To be done =
1. According to the article about Dartmouth students at the Women's March, how many demonstrators did the marches draw worldwide?
2. Quote the passage of the Women's March article starting at "Students travel to" and ending at "March on Washington.".
3. Continue the article about Dartmouth students at the Women's March from the point where it stops.

Selected excerpt =
+++

Students travel to Washington, D.C. for Women's March

About two million protestors gathered in Washington, D.C. for the Women's March on Washington on Jan. 21.

About two million protestors gathered in Washington, D.C. for the Women's March on Washington on Jan. 21.

On Jan. 21, the day after Donald Trump took office as the 45th president of the United States, at least 50 Dartmouth students carpooled nearly eight hours to Washington, D.C. to participate in the Women’s March on Washington.

The march was one of several organized around the nation to demonstrate for women’s rights and protest Trump’s presidency. The D.C. march alone brought in over 2 million demonstrators; worldwide, the marches drew over 4 million.

The 2016 U.S. presidential election was unsettling for D.C. native Jennifer West ’20, who, as someone who worked for former presidential candidate Hillary Clinton’s campaign and the Democratic Party, felt at a loss.

+++

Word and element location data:
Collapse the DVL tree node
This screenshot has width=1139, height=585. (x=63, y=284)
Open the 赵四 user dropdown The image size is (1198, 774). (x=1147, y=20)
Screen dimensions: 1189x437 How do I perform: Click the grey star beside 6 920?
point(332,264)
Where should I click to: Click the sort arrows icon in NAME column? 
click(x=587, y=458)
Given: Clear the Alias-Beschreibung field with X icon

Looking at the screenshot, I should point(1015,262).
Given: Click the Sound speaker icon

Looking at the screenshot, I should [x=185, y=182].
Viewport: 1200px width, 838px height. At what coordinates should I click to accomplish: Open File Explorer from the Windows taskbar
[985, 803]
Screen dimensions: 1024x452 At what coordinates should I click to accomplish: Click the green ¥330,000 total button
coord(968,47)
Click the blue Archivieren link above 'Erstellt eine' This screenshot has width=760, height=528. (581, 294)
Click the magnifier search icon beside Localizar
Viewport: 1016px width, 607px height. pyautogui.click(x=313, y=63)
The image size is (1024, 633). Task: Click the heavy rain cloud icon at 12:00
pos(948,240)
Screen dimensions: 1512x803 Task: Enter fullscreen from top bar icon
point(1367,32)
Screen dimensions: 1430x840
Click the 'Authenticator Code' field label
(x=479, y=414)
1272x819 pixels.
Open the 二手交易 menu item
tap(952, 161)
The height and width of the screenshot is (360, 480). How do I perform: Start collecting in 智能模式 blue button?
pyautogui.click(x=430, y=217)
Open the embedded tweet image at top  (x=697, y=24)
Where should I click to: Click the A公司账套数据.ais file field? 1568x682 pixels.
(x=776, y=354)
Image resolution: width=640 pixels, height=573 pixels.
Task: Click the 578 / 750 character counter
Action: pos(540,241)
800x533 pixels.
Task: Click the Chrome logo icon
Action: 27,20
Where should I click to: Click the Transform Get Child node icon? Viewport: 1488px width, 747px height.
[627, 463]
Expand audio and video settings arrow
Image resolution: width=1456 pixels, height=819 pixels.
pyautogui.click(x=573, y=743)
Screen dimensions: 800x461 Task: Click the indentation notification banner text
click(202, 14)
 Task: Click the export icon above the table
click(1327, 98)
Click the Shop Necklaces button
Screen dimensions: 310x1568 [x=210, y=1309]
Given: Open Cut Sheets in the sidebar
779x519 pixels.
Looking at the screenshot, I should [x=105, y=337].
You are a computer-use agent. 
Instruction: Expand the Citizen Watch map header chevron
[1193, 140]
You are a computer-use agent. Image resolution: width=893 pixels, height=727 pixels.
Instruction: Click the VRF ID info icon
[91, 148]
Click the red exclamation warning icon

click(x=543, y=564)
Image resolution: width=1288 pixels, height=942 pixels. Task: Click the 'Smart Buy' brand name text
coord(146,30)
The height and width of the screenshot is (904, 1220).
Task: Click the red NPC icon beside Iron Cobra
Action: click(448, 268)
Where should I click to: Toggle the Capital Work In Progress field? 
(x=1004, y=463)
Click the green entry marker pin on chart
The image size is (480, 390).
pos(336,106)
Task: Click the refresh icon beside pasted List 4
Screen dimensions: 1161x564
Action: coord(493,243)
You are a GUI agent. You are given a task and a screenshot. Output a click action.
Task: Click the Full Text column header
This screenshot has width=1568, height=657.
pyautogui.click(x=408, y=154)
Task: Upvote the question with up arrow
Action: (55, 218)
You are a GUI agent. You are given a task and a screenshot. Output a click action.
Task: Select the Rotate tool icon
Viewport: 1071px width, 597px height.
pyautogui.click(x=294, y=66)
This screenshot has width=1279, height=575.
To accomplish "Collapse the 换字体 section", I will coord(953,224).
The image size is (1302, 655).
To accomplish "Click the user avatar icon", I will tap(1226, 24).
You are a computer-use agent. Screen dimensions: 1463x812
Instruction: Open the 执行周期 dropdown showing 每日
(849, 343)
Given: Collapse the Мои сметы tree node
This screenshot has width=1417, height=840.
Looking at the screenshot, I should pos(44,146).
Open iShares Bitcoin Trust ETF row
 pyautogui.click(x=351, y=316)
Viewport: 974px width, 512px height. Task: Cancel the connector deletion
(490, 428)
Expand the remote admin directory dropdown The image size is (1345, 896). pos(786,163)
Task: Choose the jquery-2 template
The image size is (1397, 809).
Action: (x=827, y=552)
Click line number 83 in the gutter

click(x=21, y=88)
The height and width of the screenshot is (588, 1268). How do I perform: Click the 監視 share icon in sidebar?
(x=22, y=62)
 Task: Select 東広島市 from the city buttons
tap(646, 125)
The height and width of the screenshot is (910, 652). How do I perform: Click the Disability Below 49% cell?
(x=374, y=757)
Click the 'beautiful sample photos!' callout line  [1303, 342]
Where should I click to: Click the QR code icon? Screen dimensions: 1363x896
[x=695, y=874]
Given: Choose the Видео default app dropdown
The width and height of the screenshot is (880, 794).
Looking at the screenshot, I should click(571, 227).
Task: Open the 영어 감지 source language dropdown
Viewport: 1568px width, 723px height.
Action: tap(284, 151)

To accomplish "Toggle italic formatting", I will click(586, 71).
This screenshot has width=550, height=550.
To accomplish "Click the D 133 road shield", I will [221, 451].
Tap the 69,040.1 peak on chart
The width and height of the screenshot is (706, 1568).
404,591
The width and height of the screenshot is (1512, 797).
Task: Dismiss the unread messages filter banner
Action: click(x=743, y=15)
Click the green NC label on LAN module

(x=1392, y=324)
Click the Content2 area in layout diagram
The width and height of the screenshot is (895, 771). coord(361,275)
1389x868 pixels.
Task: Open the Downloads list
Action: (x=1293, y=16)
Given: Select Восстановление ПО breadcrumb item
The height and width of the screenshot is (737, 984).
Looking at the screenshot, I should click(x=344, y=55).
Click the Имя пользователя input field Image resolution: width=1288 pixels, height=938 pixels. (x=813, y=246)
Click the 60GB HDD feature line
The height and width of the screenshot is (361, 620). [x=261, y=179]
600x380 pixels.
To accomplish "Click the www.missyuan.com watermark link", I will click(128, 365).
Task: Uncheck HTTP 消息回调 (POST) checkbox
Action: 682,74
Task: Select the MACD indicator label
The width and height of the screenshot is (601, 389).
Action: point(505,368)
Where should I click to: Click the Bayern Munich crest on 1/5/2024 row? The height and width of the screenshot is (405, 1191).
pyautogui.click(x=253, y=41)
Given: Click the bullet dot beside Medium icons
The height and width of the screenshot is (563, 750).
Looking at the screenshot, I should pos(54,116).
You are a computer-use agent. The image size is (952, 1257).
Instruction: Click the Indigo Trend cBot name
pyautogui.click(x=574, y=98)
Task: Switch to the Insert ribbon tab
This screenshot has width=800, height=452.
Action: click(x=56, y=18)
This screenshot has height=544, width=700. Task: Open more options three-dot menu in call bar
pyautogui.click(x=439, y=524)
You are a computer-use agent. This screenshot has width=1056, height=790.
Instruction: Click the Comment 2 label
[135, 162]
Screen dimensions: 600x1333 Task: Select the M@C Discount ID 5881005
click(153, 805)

+++

Answer list =
1. Over 4 million

2.
Students travel to Washington, D.C. for Women's March

About two million protestors gathered in Washington, D.C. for the Women's March on Washington on Jan. 21.

About two million protestors gathered in Washington, D.C. for the Women's March on Washington on Jan. 21.

On Jan. 21, the day after Donald Trump took office as the 45th president of the United States, at least 50 Dartmouth students carpooled nearly eight hours to Washington, D.C. to participate in the Women’s March on Washington.

3.
“I was so close to where everything was happening but feeling like I was powerless and that the values that were being represented in the transition were not mine,” she said.

West said that she respects the peaceful transfer of power but disagrees with the new administration’s policies, especially the threat to Planned Parenthood. In response to these policies, West decided to organize a group of seven students to attend the march in D.C.

Diana Quezada ’20 was supposed to travel to the march with West’s group, but the other members left too early for her to make the trip with them. She ended up riding to D.C. with postdoctoral student Carissa Aoki GR’16 , who rented a 12-person van for the trip and advertised seats on the Upper Valley Facebook page.

West said that the march was a way to channel her discontent with the new administration in a way that did not seek to delegitimize the presidency. She noted that it is important for people to understand why the march took place, since many people do not believe that Trump’s presidency has had a significant impact on women. She referenced a tweet that circulated the day after the march, which read, “Rights that have been taken away from women since Trump has been inaugurated” next to a blank Google document.

“I think it’s much more than what rights have we actually taken away,” she said. “It’s that the administration had indicated on the campaign trail that they were going to put in place policies that would be really harmful to our goals and values.”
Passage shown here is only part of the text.